I propose that the first an the last key stages are the beginning an end. Everything in the middle is the journey. The middle two are key stages in that journey that will happen but may not be noticed. They are / will be significant making them what I’d call invisible inflection points.

Stage 1: Start – you have to start somewhere. Get a plan. Work out your incomings, outgoings and your savings. Try to increase your incomings and reduce your outgoings over time. This will gradually lead to an increase in your net worth. Live your plan.

Stage 2 (the first invisible inflection point): Embrace the chains of habit – once you’ve been ‘living your plan’ for a number of weeks / months, this will just become part of your habit. I think it took about 3 months for my budget plan / savings forecase to become foundational guidance for how much I managed to save each month and fundamendally change my lifestyle from one of perpetual consumerism, to seriously journeying towards FI. In the words of, I think Peter Drucker, ‘what gets measured, gets managed’ and it’s really true with personal finance – you need a plan to measure yourself against and track progress. Falling behind will motivate you to address this and leading ahead means it’s all good (but maybe adjust the plan)! If you don’t have a plan, forget it.

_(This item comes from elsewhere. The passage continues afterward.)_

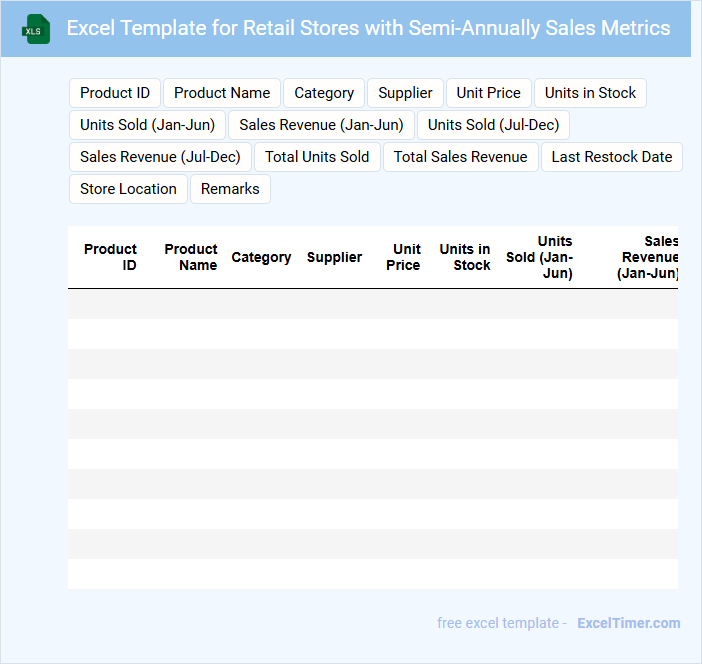Viewport: 702px width, 664px height.
Task: Select the Remarks tag
Action: point(230,189)
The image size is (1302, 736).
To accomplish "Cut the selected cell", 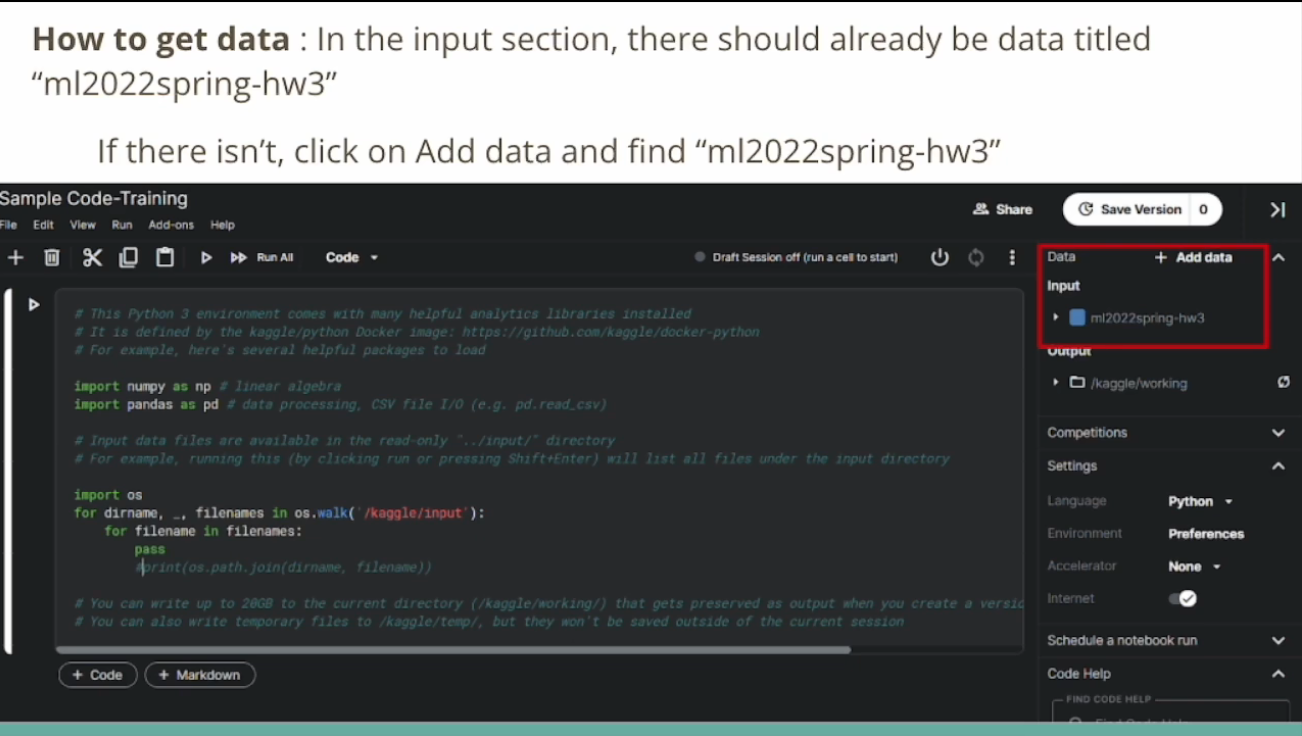I will tap(91, 257).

This is an inflection point because it marks a shift between a ‘consumer’ lifestyle to a self-perpetuating ‘saving’ lifestyle. This doesn’t happen at the start, it happens a little way along the journey, when the effort required to follow the plan doesn’t get in your way of doing so anymore. You can comfortably deny buying yourself that new iPhone X (which I definitely would have done bought had it come out in 2010) in favour of keeping the £999.

“The chains of habit are too light to be felt until they are too heavy to be broken” – Warren Buffet

Stage 3 (the second inflection point): Reaching Escape velocity – if Stage 2 was about your lifestyle and new approach to saving becoming a ‘self-perpetuating’ good news story, Stage 3 is about your returns on savings/investments reaching a point that they become ‘self-sustaining’, that is that they can comfortably pay for your lifestyle without reducing in value.

The consensus seems to be if the value of 4% of your investments is enough for you to live off, provided they are invested appropriately (i.e. a mix of stocks, other income producing assets), so long as you don’t inflate your lifestyle the value of your investments over time are unlikely to reduce. Hence, they are self-sustaining. You have reached escape velocity. You could be financially independent. Yeahh. Note: I’m a fair bit of a way off that yet.

Stage 4: Finish – different to ‘Escape velocity’ for two reasons. The exact moment escape velocity is reached is invisible and technically incalculable as the future values are not known. 4% is a conservative estimate, but you could set this at 8% if you were feeling particularly optimistic and notionally achieve escape velocity earlier.

The second reason is that even after achieving escape velocity you may not decide to conclude the journey towards financial independence. You might

How many stages have you been through? It would be interesting to hear some thoughts from people who are further through the journey than I. If you’re less than 3 years in or haven’t started yet, hopefully this gives you some motivation!